Previously overlooked material of Nemesia rastellata Wunderlich, 2011, collected at the type locality and present in the collection of the Senckenberg Museum in Frankfurt am Main, is here described. This description provides important new information for taxonomical recognition of the species and the first observations on intraspecific variations in size and shape in N. rastellata. Additionally, aspects of male morphology in Nemesia trapdoor spiders are discussed from a functional perspective.
Bisher übersehenes Material von Nemesia rastellata Wunderlich, 2011, gesammelt an der Typuslokalität und Teil der Sammlung des Senckenberg Museums in Frankfurt am Main, wird in dieser Arbeit beschrieben. Die Beschreibung enthält wichtige neue Information für die taxonomische Bestimmung der Art und die ersten Beobachtungen zu intraspezifischen Variationen von Größe und Form innerhalb N. rastellata. Zusätzlich werden Aspekte der männlichen Morphologie von Falltürspinnen der Gattung Nemesia aus funktionaler Perspektive diskutiert.

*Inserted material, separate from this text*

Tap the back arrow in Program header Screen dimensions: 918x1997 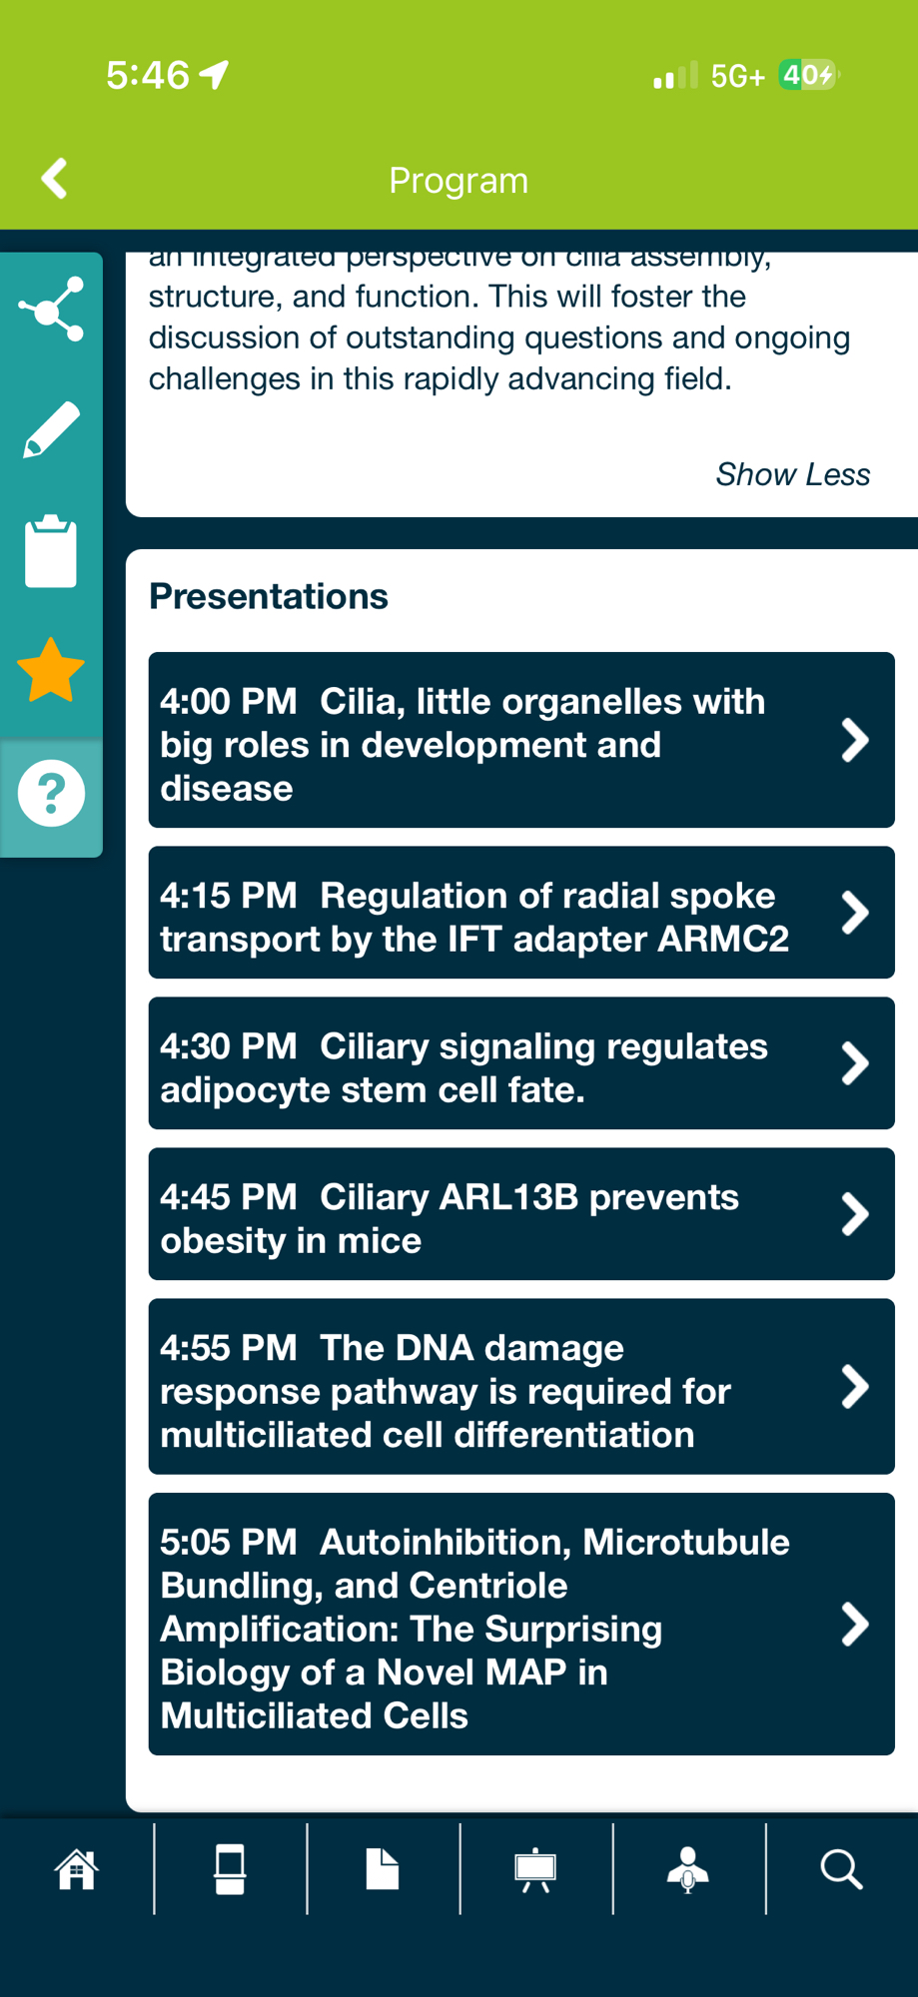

Wunderlich (2011) described Nemesia rastellata from a male specimen in the collection of the Senckenberg Museum in Frankfurt am Main. The specimen was collected by R. Kinzelbach in September 1963 on the Greek island of Karpathos. Wunderlich (2011) noted that the type specimen was in rather poor condition by stating that “the opisthosoma of the spider and the right pedipalpus have been separated, the opisthosoma is deformed” (sic). The female of the species was, and still is, unknown. At the time of Wunderlich's description, part of the mygalomorph spider collection was loaned out to the author of the present article and thus absent from the Senckenberg Museum collection. A request from the Senckenberg curator to return the loan in May 2022 triggered renewed attention for the contents of this loan collection and the discovery of three vials (four specimens) that were apparently incorrectly labelled as containing specimens identified as members of the family Atypidae. In fact, these vials appeared to contain four males of N. rastellata (fam. Nemesiidae). Moreover, the vial-labels indicated that these specimens, like Wunderlich's holotype, were collected on Karpathos by R. Kinzelbach. As these four specimens were absent from the Senckenberg collection at the time of Wunderlich's description of N. rastellata (2011), they are likely to have been collected together with the type specimen.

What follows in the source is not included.